**** Data extract

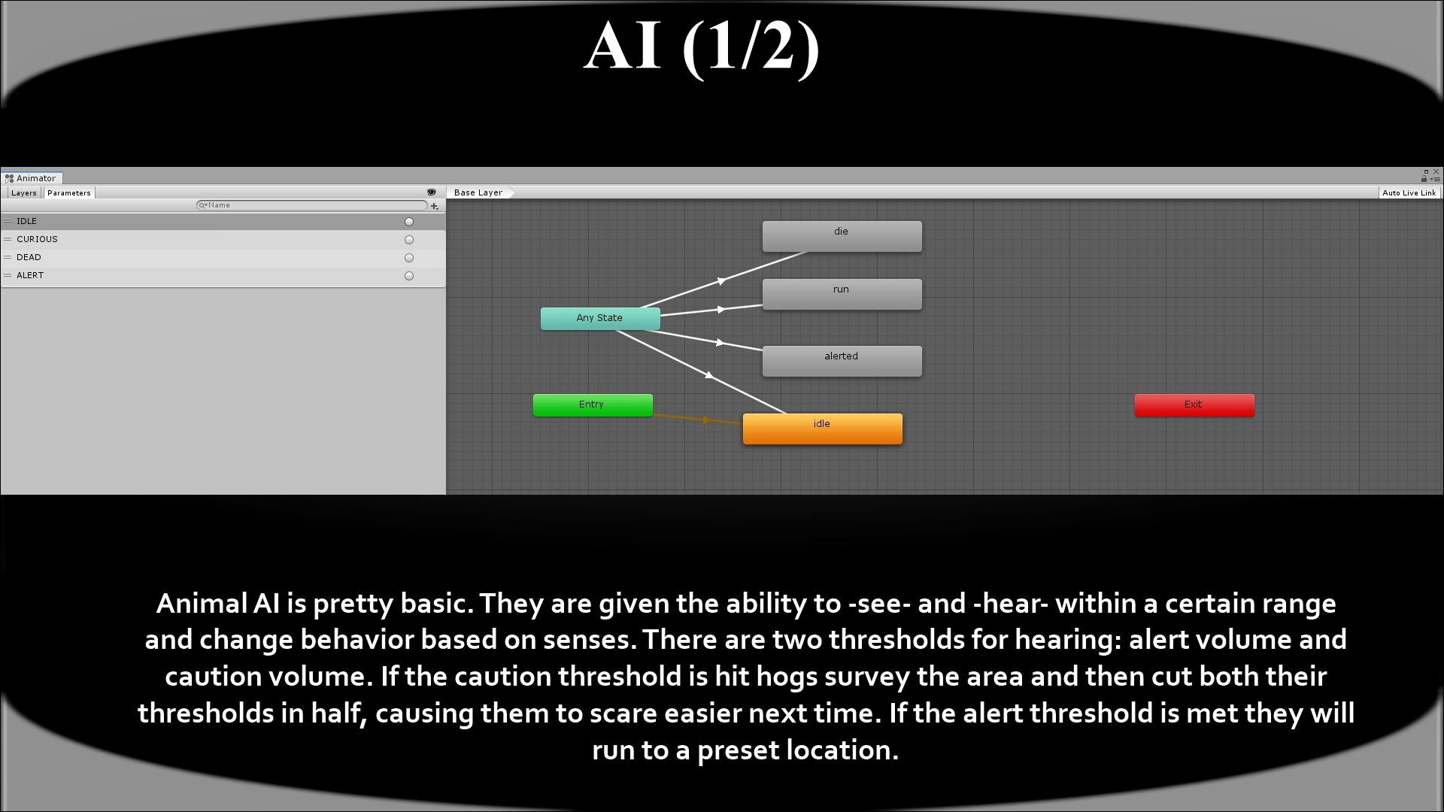
Task: Select the 'idle' state node
Action: pyautogui.click(x=821, y=424)
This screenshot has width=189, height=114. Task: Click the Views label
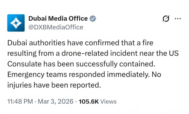coord(108,102)
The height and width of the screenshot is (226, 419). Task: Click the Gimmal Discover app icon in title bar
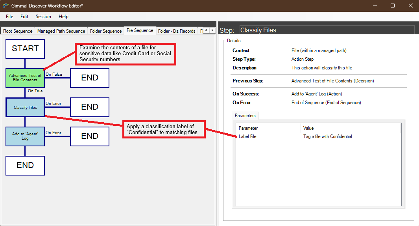[x=6, y=6]
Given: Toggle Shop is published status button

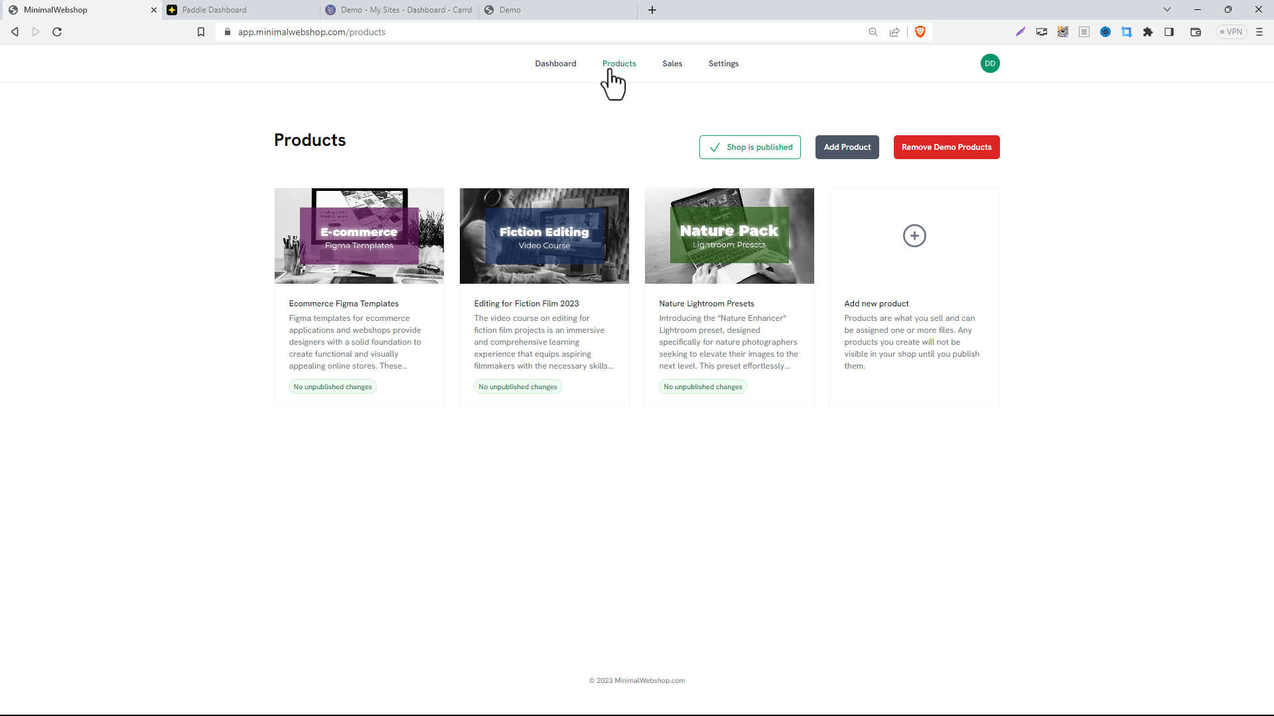Looking at the screenshot, I should click(750, 147).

********

From the line containing "This screenshot has" to the end of the data above, give those lines again verbatim, with both endpoints included and no images.

# Written reply
This screenshot has width=189, height=114. Task: Click the Views label
coord(108,102)
The height and width of the screenshot is (226, 419). Task: Click the Gimmal Discover app icon in title bar
[x=6, y=6]
Given: Toggle Shop is published status button

Looking at the screenshot, I should click(750, 147).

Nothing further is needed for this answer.